He also, though, the pull side -- if we do -- that was the push, the pull side is wanting to accomplish something now that he has coming into office very narrow, but still a Republican majority in the House and in the Senate.
Does he want to be a disrupter?
Does he want to be a doer?
He can't get a whole lot done in his first two years if what is happening is constant friction and constant disruption, intraparty friction and disruption that he may help to stoke.
So, in this case, he's seeing the importance of lining up behind a speaker, preventing that disruption in this area.
But I don't think that this means that we're not going to see the disruptive side sometimes overruling the doer side.
NICK SCHIFRIN: We have got about a minute-and-a-half left, so you each have 45 seconds.
Amy, you first.
Sorry, Tam, you first.
We're wrapping up 2024, biggest political highlight of the year.
TAMARA KEITH: Highlight.
Well, I'm going to go with some surprises.
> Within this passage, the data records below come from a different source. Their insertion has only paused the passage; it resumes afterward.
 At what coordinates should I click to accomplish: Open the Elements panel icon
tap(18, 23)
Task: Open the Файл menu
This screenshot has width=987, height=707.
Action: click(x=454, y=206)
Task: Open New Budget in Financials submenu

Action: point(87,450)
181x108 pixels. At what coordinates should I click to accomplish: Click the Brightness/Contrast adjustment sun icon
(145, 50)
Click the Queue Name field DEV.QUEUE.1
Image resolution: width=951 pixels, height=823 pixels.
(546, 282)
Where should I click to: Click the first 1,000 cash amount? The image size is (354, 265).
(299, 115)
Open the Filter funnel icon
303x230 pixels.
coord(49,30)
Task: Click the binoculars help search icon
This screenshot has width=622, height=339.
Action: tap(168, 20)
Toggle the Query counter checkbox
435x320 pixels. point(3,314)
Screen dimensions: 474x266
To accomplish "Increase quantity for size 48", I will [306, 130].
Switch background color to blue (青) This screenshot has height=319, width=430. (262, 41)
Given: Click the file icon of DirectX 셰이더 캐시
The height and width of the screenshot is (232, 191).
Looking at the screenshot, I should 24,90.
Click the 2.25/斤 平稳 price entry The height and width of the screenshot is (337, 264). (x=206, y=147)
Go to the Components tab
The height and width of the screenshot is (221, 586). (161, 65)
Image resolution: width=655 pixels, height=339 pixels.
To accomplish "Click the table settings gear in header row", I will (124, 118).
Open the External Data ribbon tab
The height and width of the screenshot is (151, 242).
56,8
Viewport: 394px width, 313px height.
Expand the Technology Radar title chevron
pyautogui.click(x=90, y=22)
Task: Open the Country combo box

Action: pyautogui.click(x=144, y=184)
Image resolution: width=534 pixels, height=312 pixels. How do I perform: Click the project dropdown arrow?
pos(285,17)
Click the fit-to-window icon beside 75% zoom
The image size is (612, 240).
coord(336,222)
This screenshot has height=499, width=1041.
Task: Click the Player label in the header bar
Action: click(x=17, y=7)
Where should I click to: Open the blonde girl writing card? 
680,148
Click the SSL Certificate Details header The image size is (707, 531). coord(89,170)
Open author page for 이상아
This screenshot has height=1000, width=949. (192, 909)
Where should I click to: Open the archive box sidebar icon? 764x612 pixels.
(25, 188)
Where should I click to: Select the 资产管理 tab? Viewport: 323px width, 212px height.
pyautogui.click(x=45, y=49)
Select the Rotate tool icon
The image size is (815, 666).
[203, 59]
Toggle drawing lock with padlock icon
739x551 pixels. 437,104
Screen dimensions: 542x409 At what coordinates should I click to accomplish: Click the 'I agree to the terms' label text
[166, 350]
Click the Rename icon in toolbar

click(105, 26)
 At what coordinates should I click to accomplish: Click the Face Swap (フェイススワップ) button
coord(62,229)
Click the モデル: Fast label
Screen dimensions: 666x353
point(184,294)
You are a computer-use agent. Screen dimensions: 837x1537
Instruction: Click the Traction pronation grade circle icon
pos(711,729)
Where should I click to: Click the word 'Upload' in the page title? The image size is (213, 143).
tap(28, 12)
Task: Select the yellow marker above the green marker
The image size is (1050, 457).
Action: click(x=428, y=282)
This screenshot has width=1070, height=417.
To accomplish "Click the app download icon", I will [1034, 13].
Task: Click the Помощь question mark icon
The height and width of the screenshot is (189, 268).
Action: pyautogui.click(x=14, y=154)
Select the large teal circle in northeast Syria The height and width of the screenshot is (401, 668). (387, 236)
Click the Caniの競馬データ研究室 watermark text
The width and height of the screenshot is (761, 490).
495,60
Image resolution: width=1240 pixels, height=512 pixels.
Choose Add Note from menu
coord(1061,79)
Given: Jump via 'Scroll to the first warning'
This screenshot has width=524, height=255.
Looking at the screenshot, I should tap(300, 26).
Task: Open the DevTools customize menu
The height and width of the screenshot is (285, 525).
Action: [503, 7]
And there were many of them.
This was a year of political surprises.
I think the ultimate surprise in the election result was that, after two elections where Donald Trump never broke 47 percent, where he was pretty much stuck at 47 percent, he broke 47 percent.
He exceeded what was thought to be his ceiling with an effective campaign and obviously the help of inflation and a desire for change among American voters.
Obviously, the other huge surprise was President Biden's performance in that debate, just a devastating performance that people were trying to say, well, maybe he could do OK, maybe it won't be the best, but he will be OK. No one was predicting that it would be that bad and that it would have those sorts of consequences, though, actually, I will say, lots of voters were predicting that somehow Joe Biden would get out of the race well before that happened.
Those voters were right.
NICK SCHIFRIN: Amy, political highlight of the year, in about 25 seconds?
AMY WALTER: Yes.
I think it was that the Republican success was decisive, but also continues to be very, very narrow.
Look, control of the House came down to at the end of the day about 7,000 votes split across the three most competitive races.
Push those the other way, Democrats have control of the House.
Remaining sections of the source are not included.